Figure 5 of Wang et al. (2015) also cries out for comparison. By 2015, the fluorescing quantum dots were "Ag2Te ... with compact surface coatings of multivalent polymers".


Despite his youth, Rijun Gui is a prolific worker, with Group C collecting 28 Pubpeer inquiry threads. Group A is less prominent (only 14 queries for Lianjiang Tan) but we should not neglect it. Tan's work has taken a slightly different direction, pursuing nanoparticles as possible drug-delivery vehicles - especially as nanopackaging for targetted chemotherapy - more than as cytotoxic cures for cancer in their own right. Another theme running through his output is the use of retouching as well as duplication.

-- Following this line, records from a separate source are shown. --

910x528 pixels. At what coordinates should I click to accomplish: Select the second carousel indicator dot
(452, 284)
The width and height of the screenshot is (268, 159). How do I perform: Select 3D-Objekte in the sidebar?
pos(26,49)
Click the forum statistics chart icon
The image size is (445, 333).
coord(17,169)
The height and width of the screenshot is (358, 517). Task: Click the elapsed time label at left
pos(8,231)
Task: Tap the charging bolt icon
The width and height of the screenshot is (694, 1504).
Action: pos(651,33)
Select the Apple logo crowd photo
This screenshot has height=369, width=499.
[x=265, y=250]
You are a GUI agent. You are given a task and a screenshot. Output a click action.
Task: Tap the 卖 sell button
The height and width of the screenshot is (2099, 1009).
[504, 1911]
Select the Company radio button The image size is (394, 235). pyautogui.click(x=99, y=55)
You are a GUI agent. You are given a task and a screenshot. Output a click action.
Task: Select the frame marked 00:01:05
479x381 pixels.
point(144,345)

Notably, in the "wall of green" below, the upper half is Fig. 4 from Yang et al. (2015): "Representative fluorescence image of NIH 3T3 cells after incubation with PEG5000–PLA5000 micelles of 1.0 mg mL1 for 48 h. (The cells were stained by AO and EB.)"
The lower half is Figure 7 from Tan et al. (2017): "Fluorescence images of CT-26 cells with live-dead staining after treatments with different formulations: (a) PBS; (b) DOX; (c) UCNPs(DOX)@CS; (d) UCNPs@CS-RBS plus 30 min; (e) UCNPs(DOX)@CS-RBS plus 5 min; (f) UCNPs(DOX)@CS-RBS plus 30 min. The living cells were labeled by calcein AM (green emission), and the dead cells were labeled by propidium iodide (red emission). The scale bar represents 100 lm." The colored rectangles indicate matching arrangements of NIH3T3 and CT-26 cells... the latter modified by adroit replacement of green dots with red ones. The other three CT-26 panels may have NIH3T3 counterparts as well, but too modified to be recognisable.


A similar phenomenon occurred with Figure 6 of Tan et al. (2015), at left below: "Fluorescence images of HeLa cells before and after irradiation by 980 nm laser with the power density of 0.5Wcm-2 over a period of 5 min in the absence (c and d) and presence (e and f) of the CuS mesostructures with the concentration of 0.3 g L-1)." That time, four panels could be recognised within the larger wall at right.


These images invite comparison. Left is Figure 1(a) from Tan et al. (2012): "TEM micrograph of CdTe QD–CMCS nanocomposite NO donors [horizontally flipped]. Right is Figure 1(c) from Tan et al. (2014b): "TEM image of Mn2+–ZnS@CS-RBS."

Then there was a pair of papers in which Tan demonstrated how to turn a electron-microscopy scene into a congeries of googly eyes (or frog-spawn, it may be), using the photoshop equivalent of a crayon. The papers were Tan et al. (2014c) and Tan et al. (2017b). The Before and Frog-Spawned images are the respective Figures 2: "(a) TEM micrograph and (b) high-resolution TEM micrograph of Ag2S QDs@CS-RBS nanospheres. (c) SAED pattern of Ag2S QDs@CS-RBS nanospheres"; and "(a) TEM image and (b) high-resolution TEM image of Ag2S(DOX)@CS nanospheres. (c) TG curve of Ag2S(DOX)@CS nanospheres."


I was going to finish there, but there remain these X-Ray Diffraction patterns, displaying a mastery of laboratory technique capable of replicating the finest details of noise... especially as the source materials are variously identified as Ag2S-CS-SNO nanospheres, Ag2S QDs prepared in different ways, or Ag2S aggregates before calcination. They come from disjoint groups of authors: Gui et al. (2014c), Tan et al. (2013), Tan et al. (2015), Tan et al. (2017), and Gui et al. (2014d).


Connoisseurs of the genre may also enjoy these wobbly, overhanging zeta functions that appear to have been left out in the sun too long, so they started to melt (Figure 1(f) of Xu et al. (2017)), at left; and this NMR spectrum, in which the baseline is composed of repeated sections, and a repeated / mirror-imaged section (Figure S2 of Tan et al. (2015)).


Early in 2018, it was asserted through social media that Rijun Gui regrets his actions and intends to resign his University position.

This has not yet been confirmed, and he is hardly alone in bringing shame upon the University. It would also leave the papers in circulation… the journals involved have shown no enthusiasm for retracting them. Until further developments, here are some recent examples of replicated and rotated images:


The nanodots are either Fe3O4 NPs (in Jin et al. (2018)); CuS NCs (in Xu et al. (2017)); or CD2 conjugates (in Gui et al. (2017)).